The Portland City Commission made an investment decision Wednesday that should have been left to the pros. It voted 5-0 to invest no more in the retail giant Wal-Mart, at least until the end of next year.
Call the move an attack of misguided conscience.
Maybe Wal-Mart doesn’t win medals as the nation’s best employer. Some say its wage scales are low, but they are generally in line with other stores in the discount retail business. It does offer health insurance.
It drives hard bargains with those who supply the goods it sells, but if suppliers were losing money on their sales, we suspect most would opt to sell their wares elsewhere. And, Wal-Mart is accused of being uber-competitive, of driving out locally owned stores in the communities in which it does business.

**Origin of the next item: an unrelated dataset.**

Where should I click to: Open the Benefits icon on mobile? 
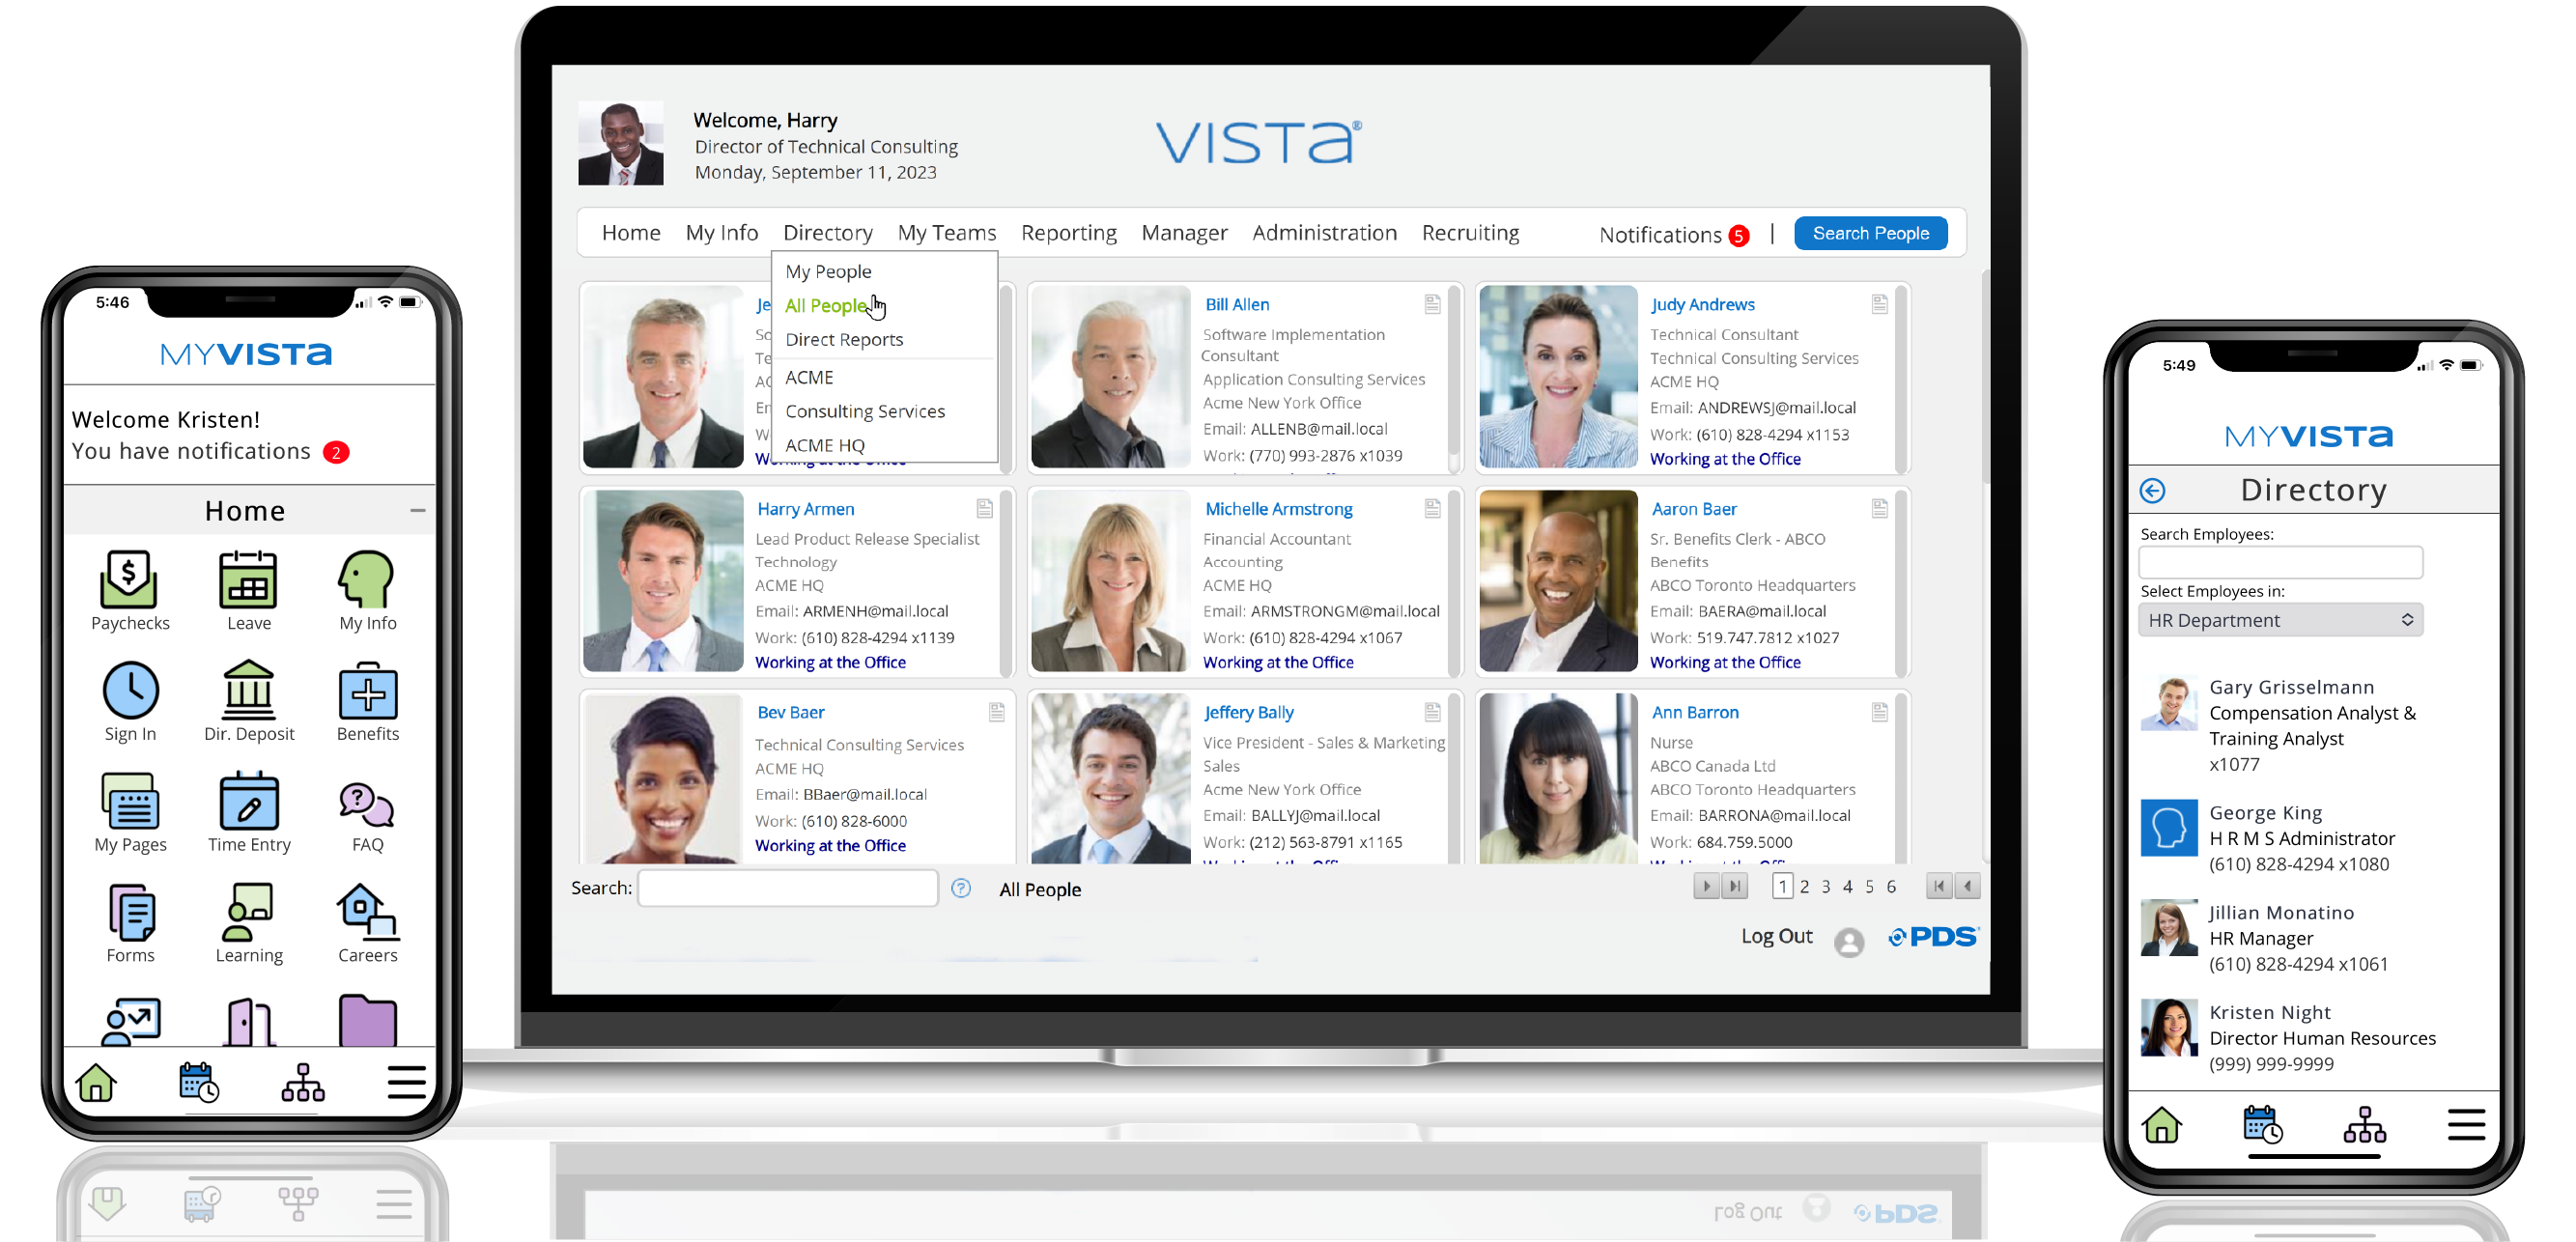[x=366, y=690]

There’s no doubt Wal-Mart keeps a community’s merchants on their toes. Groceries and other goods are often cheaper at Wal-Mart than at the neighborhood store.

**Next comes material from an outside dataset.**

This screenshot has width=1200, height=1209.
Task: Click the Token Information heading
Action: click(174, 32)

That doesn’t mean Wal-Mart is bad.
It serves a segment of the community, both as shopping destination and as employer.
If money is particularly tight, Wal-Mart is one of the places to shop. Even if money isn’t tight, it’s a place for people looking to save.

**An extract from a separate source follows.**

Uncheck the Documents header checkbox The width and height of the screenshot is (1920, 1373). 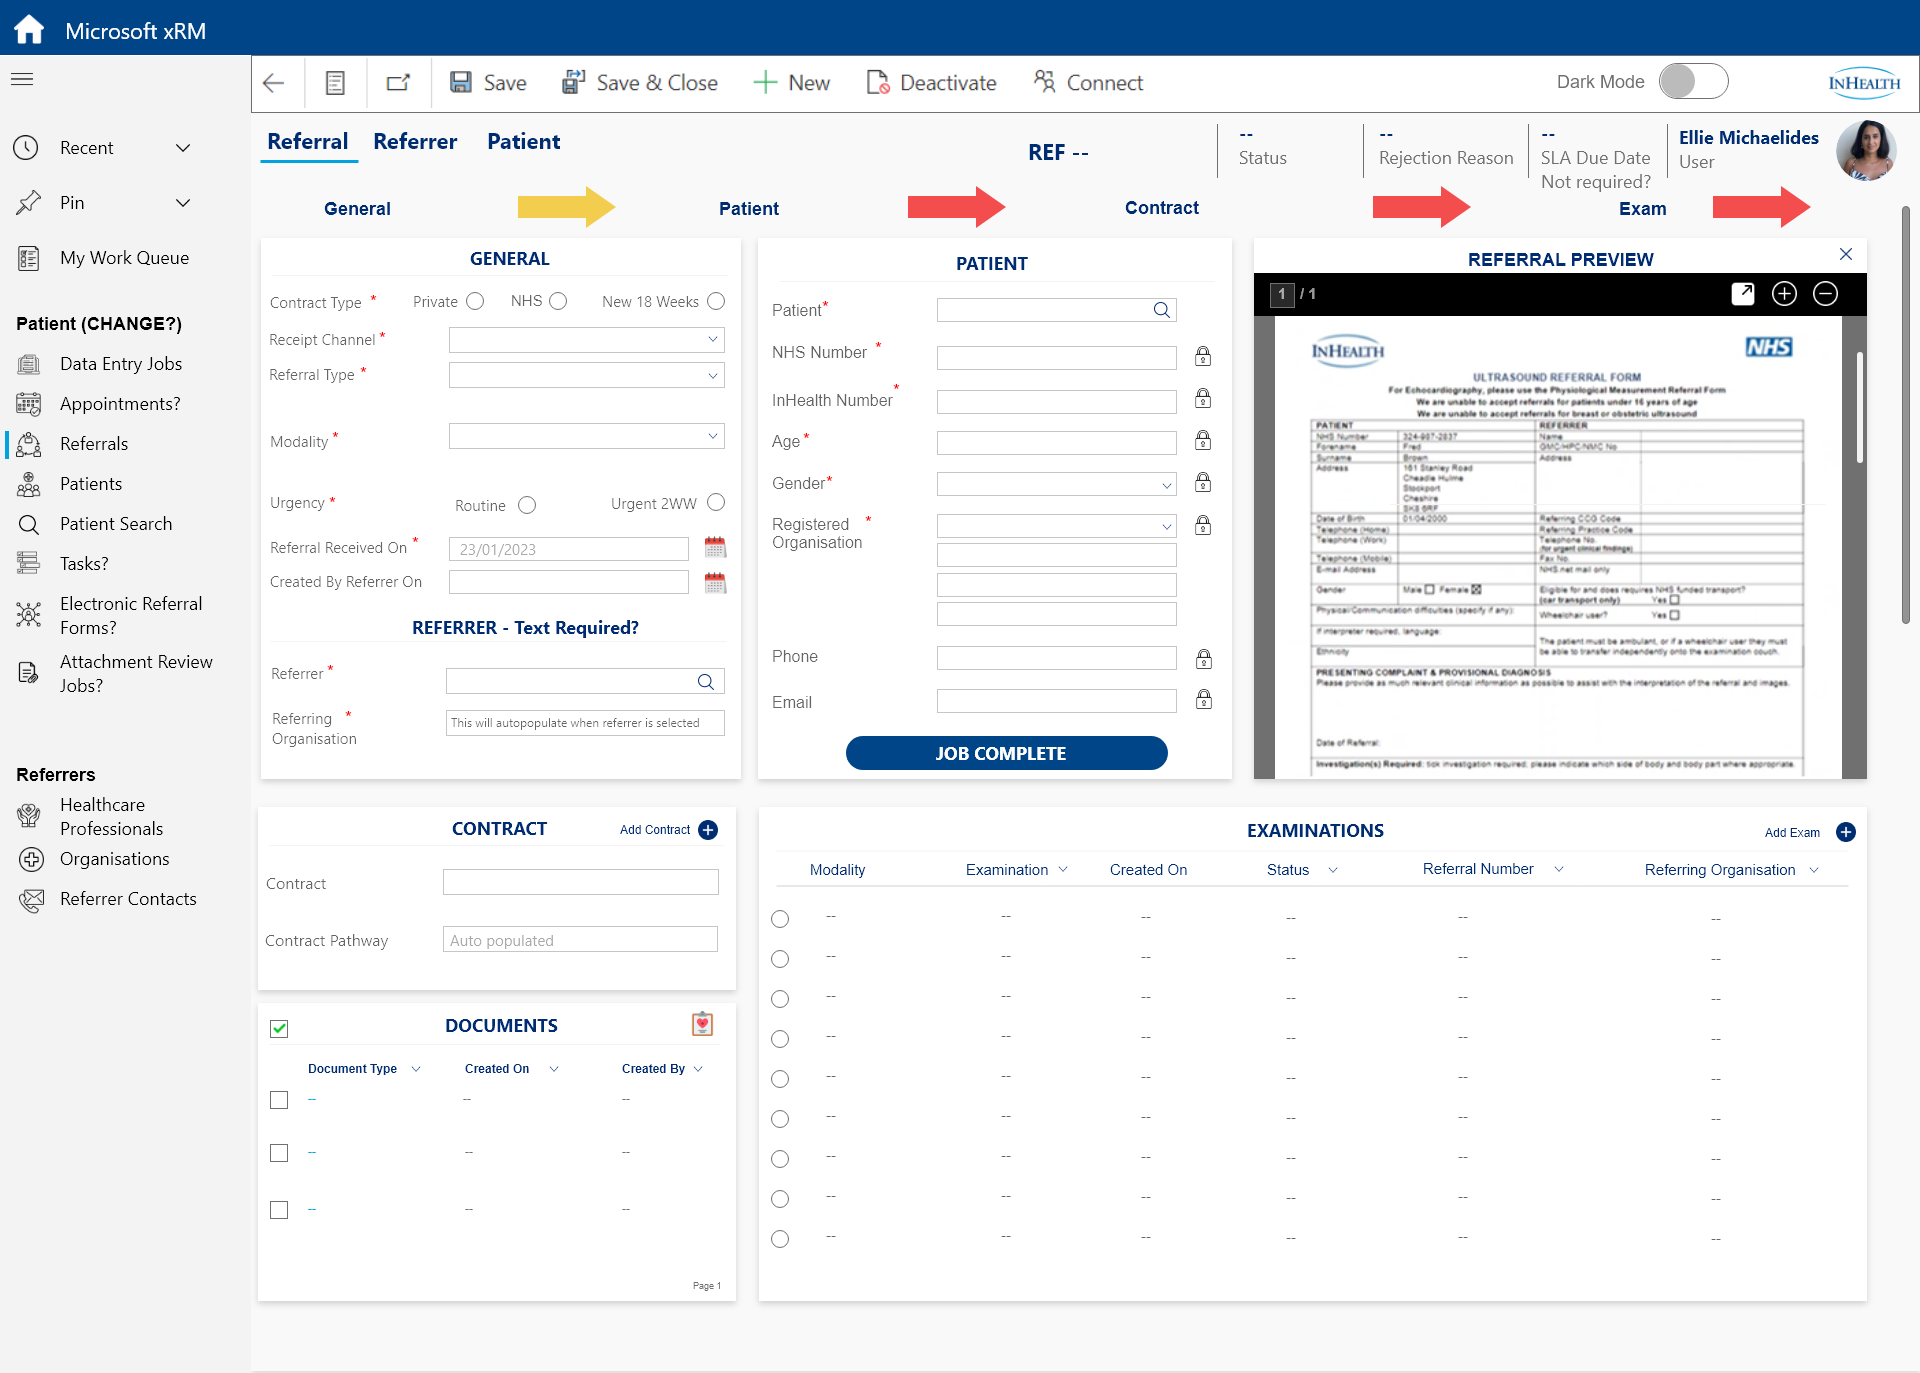pos(279,1028)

Aggressiveness with suppliers translates directly into lower prices for consumers. And, for some percentage of Wal-Mart employees, the pay the store offers may not be high, but it’s a lot better than zero.
Then there’s this: The city of Portland’s investment policy requires it to protect its money, ensure liquidity and earn a market-rate return. Wal-Mart helped it do that — so well that Portland owns about $36 million in Wal-Mart bonds.
Portland officials say they want “socially responsible” investing. The question is, socially responsible for whom? The guy in Portland’s tony West Hills? Or the family down below that chooses, from necessity, to shop at Wal-Mart?
Investment decisions should be left to investment professionals.